[DIRECTIONS FOR THIS TASK]: From the first line to the last, copy the data exactly.

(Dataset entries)

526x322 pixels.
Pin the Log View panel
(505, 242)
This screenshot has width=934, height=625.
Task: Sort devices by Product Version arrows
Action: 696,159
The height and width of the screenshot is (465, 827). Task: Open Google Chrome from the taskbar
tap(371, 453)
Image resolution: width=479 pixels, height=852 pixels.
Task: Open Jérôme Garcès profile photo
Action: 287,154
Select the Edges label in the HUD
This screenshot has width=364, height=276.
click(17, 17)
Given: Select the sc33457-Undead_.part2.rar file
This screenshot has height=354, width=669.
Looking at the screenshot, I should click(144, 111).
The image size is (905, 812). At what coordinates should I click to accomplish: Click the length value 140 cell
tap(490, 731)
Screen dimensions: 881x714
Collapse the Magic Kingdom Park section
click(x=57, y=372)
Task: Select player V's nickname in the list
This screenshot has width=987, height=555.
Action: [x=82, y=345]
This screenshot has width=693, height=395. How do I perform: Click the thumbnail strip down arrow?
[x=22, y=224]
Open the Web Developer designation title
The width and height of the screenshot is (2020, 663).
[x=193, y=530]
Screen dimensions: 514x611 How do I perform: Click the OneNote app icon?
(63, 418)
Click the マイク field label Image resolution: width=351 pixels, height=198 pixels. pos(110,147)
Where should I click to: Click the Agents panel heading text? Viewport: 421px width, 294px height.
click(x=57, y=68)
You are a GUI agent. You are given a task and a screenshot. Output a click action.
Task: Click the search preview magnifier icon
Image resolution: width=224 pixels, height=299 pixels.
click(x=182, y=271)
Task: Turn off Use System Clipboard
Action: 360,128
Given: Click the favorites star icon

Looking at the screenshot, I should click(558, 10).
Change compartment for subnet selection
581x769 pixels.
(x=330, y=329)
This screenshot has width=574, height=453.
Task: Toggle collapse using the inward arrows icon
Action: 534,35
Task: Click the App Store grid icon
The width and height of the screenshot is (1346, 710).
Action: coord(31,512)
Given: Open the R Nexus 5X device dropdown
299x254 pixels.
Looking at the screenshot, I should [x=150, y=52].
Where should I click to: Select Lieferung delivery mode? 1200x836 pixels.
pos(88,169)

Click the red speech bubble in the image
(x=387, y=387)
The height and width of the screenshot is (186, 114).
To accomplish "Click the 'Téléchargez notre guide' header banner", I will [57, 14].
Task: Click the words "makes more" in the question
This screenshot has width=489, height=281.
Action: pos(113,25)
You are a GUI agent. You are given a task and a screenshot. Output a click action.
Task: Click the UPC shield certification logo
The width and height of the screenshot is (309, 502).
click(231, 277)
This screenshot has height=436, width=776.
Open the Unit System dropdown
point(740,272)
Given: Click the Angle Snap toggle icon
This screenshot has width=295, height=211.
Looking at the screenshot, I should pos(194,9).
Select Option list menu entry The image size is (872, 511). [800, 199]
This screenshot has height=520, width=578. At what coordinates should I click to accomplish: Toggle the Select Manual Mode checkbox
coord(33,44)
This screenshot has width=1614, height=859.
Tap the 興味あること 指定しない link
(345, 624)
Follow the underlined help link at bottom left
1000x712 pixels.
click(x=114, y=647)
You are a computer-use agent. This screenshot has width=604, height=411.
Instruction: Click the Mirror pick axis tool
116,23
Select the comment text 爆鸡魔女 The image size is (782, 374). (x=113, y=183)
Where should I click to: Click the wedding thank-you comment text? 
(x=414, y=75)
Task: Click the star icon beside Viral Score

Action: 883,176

[ANSWER FOR THE TASK]:
526x322 pixels.
Pin the Log View panel
(505, 242)
This screenshot has width=934, height=625.
Task: Sort devices by Product Version arrows
Action: 696,159
The height and width of the screenshot is (465, 827). Task: Open Google Chrome from the taskbar
tap(371, 453)
Image resolution: width=479 pixels, height=852 pixels.
Task: Open Jérôme Garcès profile photo
Action: 287,154
Select the Edges label in the HUD
This screenshot has width=364, height=276.
click(17, 17)
Given: Select the sc33457-Undead_.part2.rar file
This screenshot has height=354, width=669.
Looking at the screenshot, I should click(144, 111).
The image size is (905, 812). At what coordinates should I click to accomplish: Click the length value 140 cell
tap(490, 731)
Screen dimensions: 881x714
Collapse the Magic Kingdom Park section
click(x=57, y=372)
Task: Select player V's nickname in the list
This screenshot has width=987, height=555.
Action: [x=82, y=345]
This screenshot has width=693, height=395. How do I perform: Click the thumbnail strip down arrow?
[x=22, y=224]
Open the Web Developer designation title
The width and height of the screenshot is (2020, 663).
[x=193, y=530]
Screen dimensions: 514x611 How do I perform: Click the OneNote app icon?
(63, 418)
Click the マイク field label Image resolution: width=351 pixels, height=198 pixels. pos(110,147)
Where should I click to: Click the Agents panel heading text? Viewport: 421px width, 294px height.
click(x=57, y=68)
You are a GUI agent. You are given a task and a screenshot. Output a click action.
Task: Click the search preview magnifier icon
Image resolution: width=224 pixels, height=299 pixels.
click(x=182, y=271)
Task: Turn off Use System Clipboard
Action: 360,128
Given: Click the favorites star icon

Looking at the screenshot, I should click(558, 10).
Change compartment for subnet selection
581x769 pixels.
(x=330, y=329)
This screenshot has width=574, height=453.
Task: Toggle collapse using the inward arrows icon
Action: 534,35
Task: Click the App Store grid icon
The width and height of the screenshot is (1346, 710).
Action: coord(31,512)
Given: Open the R Nexus 5X device dropdown
299x254 pixels.
Looking at the screenshot, I should [x=150, y=52].
Where should I click to: Select Lieferung delivery mode? 1200x836 pixels.
pos(88,169)

Click the red speech bubble in the image
(x=387, y=387)
The height and width of the screenshot is (186, 114).
To accomplish "Click the 'Téléchargez notre guide' header banner", I will [57, 14].
Task: Click the words "makes more" in the question
This screenshot has width=489, height=281.
Action: pos(113,25)
You are a GUI agent. You are given a task and a screenshot. Output a click action.
Task: Click the UPC shield certification logo
The width and height of the screenshot is (309, 502).
click(231, 277)
This screenshot has height=436, width=776.
Open the Unit System dropdown
point(740,272)
Given: Click the Angle Snap toggle icon
This screenshot has width=295, height=211.
Looking at the screenshot, I should pos(194,9).
Select Option list menu entry The image size is (872, 511). [800, 199]
This screenshot has height=520, width=578. At what coordinates should I click to accomplish: Toggle the Select Manual Mode checkbox
coord(33,44)
This screenshot has width=1614, height=859.
Tap the 興味あること 指定しない link
(345, 624)
Follow the underlined help link at bottom left
1000x712 pixels.
click(x=114, y=647)
You are a computer-use agent. This screenshot has width=604, height=411.
Instruction: Click the Mirror pick axis tool
116,23
Select the comment text 爆鸡魔女 The image size is (782, 374). (x=113, y=183)
Where should I click to: Click the wedding thank-you comment text? 
(x=414, y=75)
Task: Click the star icon beside Viral Score

Action: 883,176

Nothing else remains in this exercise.